◆ **Written exercise 1**:
Copy the betta journal thread word for word, from "# Life of a" up to and including "for a baby.".
◆ **Written exercise 2**:
Using the betta journal thread, mark each statement yes or no and quote the words that decide it. (a) dramaqueen got a baby betta from a breeder. (b) PetMania's game plan lists three mystery snails. (c) An ammonia test kit is on PetMania's equipment list.
◆ **Written exercise 3**:
In the betta journal thread, what colors is the cambodian female that PetMania sees every time at Petsmart?

◆ **Text passage**:
+-------+

# Life of a Betta Hobbyist



## PetMania (Mar 28, 2013)

So, this is a journal of my weekly "adventures" as a betta lover. 

I'll try to post daily about my rescues, plant farms, and all that. :-D

Hopefully I can pick up a new female betta tomorrow. Most of them are shoved to the back of the shelves and are rarely bought. Unless my sight is failing me, I see the same purple and pink cambodian female every time I go to Petsmart, lol. 
I heard that Petsmart is starting to sell babies. If so, please let me know because I will gladly get supplies ready for a baby.


----------



## dramaqueen (Jul 7, 2008)

I wanted a baby and now I have one that is around 3 months old. I got her today from a breeder.


----------



## PetMania (Mar 28, 2013)

Going to PetSmart today. 

Here is my game plan:
Plants- hornwort, moneywort, java moss
Equipment- ammonia test kit, tank divider
Fish- two mystery snails, possibly a female betta or baby betta 

Fishy Schedule:
Clean tanks
Quarantine snails and/or betta(s)
Test water parameters
Place plants
Start java moss farm

Ugh moment: I have school tomorrow


----------



## PetMania (Mar 28, 2013)

+-------+

◆ **Given information**:
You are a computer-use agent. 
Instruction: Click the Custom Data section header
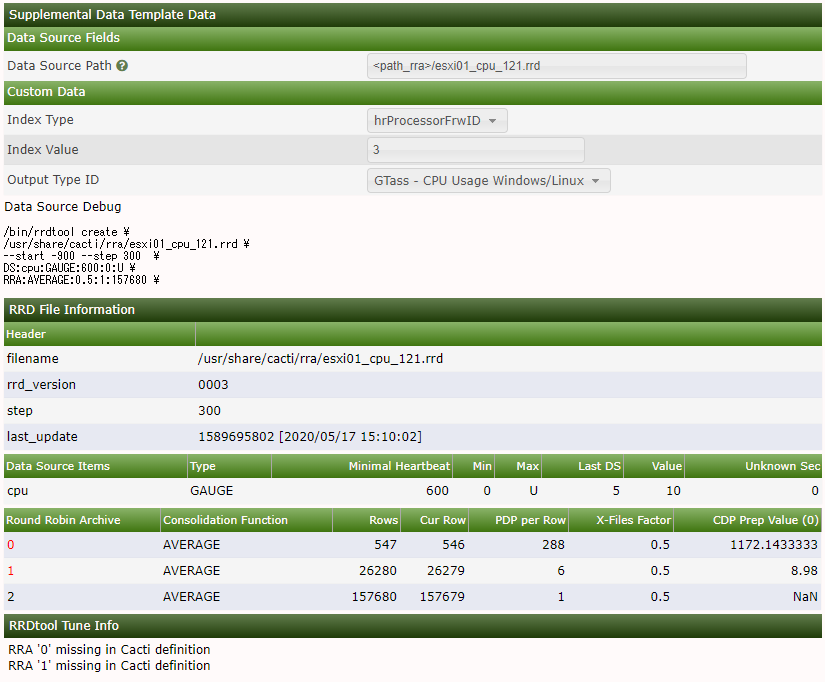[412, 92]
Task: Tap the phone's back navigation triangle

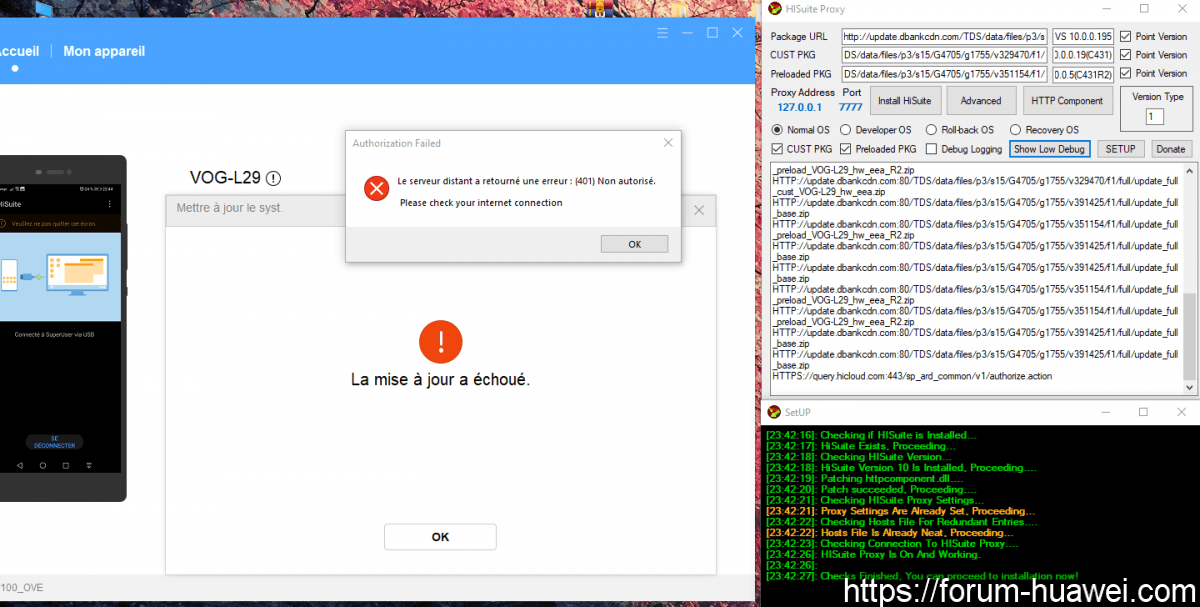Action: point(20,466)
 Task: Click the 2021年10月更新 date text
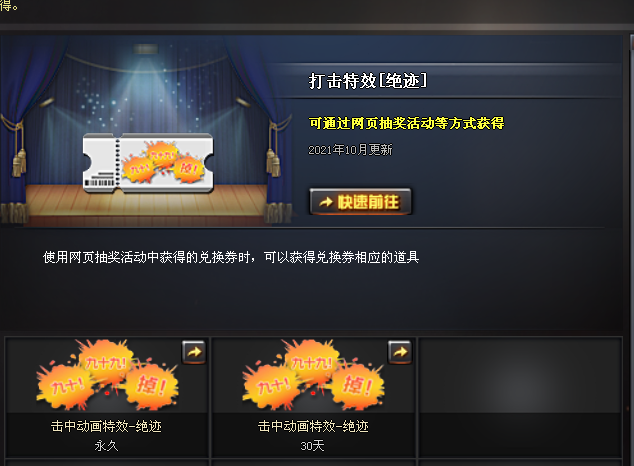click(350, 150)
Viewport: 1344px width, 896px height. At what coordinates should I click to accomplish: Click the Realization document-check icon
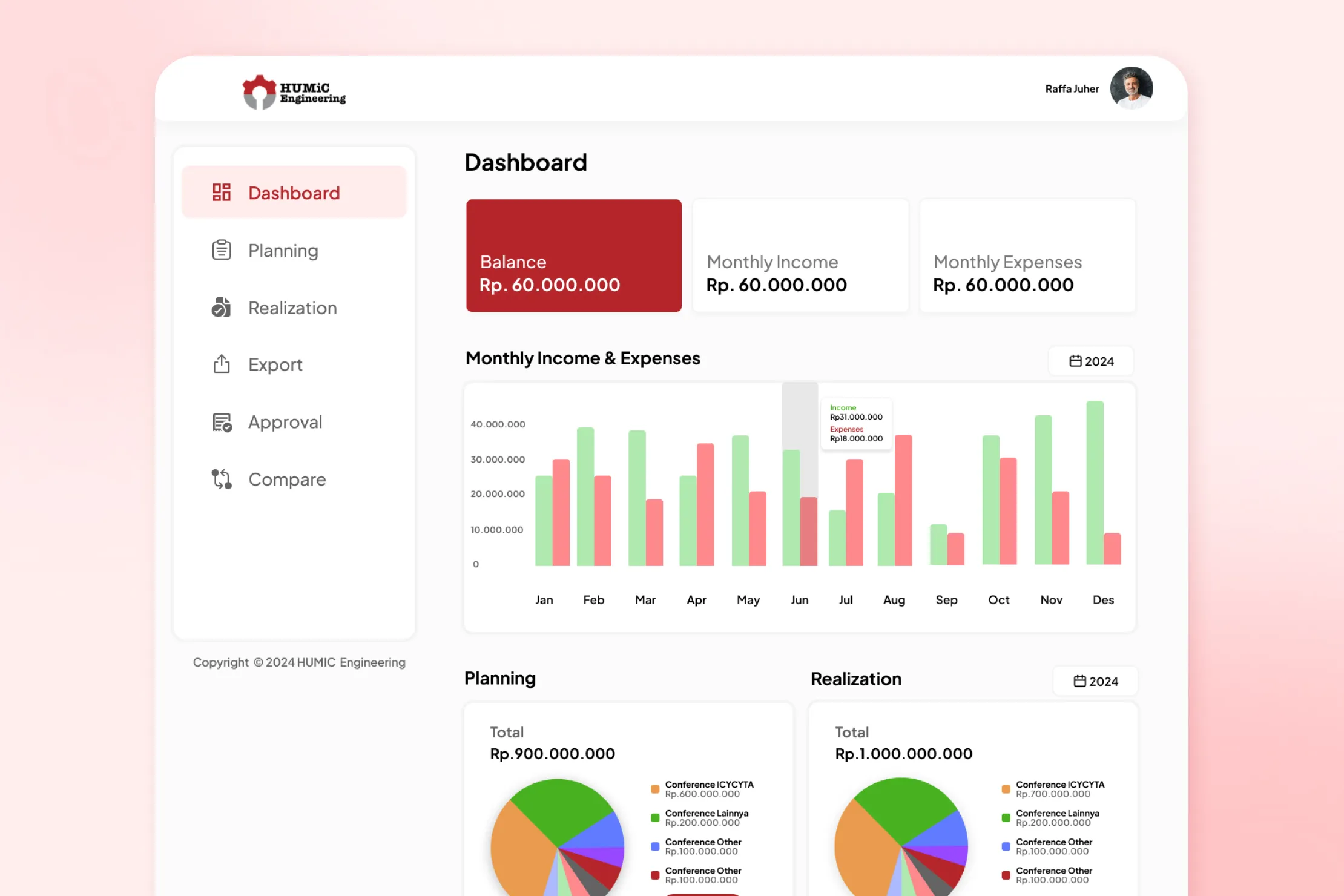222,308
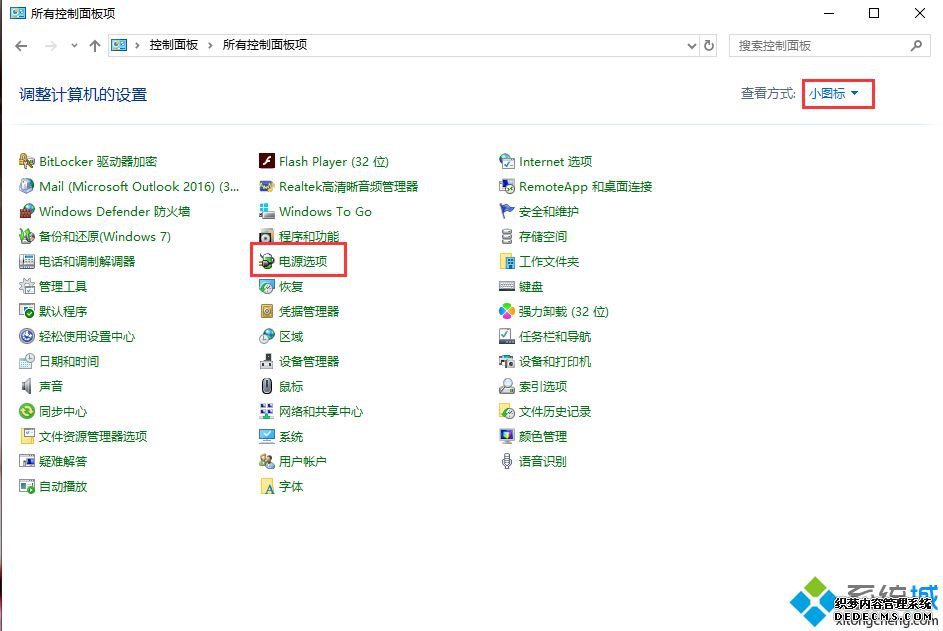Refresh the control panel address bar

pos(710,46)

+-------+

◆ **Reply 1**:
# Life of a Betta Hobbyist



## PetMania (Mar 28, 2013)

So, this is a journal of my weekly "adventures" as a betta lover. 

I'll try to post daily about my rescues, plant farms, and all that. :-D

Hopefully I can pick up a new female betta tomorrow. Most of them are shoved to the back of the shelves and are rarely bought. Unless my sight is failing me, I see the same purple and pink cambodian female every time I go to Petsmart, lol. 
I heard that Petsmart is starting to sell babies. If so, please let me know because I will gladly get supplies ready for a baby.

◆ **Reply 2**:
(a) Yes: "I got her today from a breeder."
(b) No: "Fish- two mystery snails, possibly a female betta or baby betta"
(c) Yes: "Equipment- ammonia test kit, tank divider"

◆ **Reply 3**:
Purple and pink.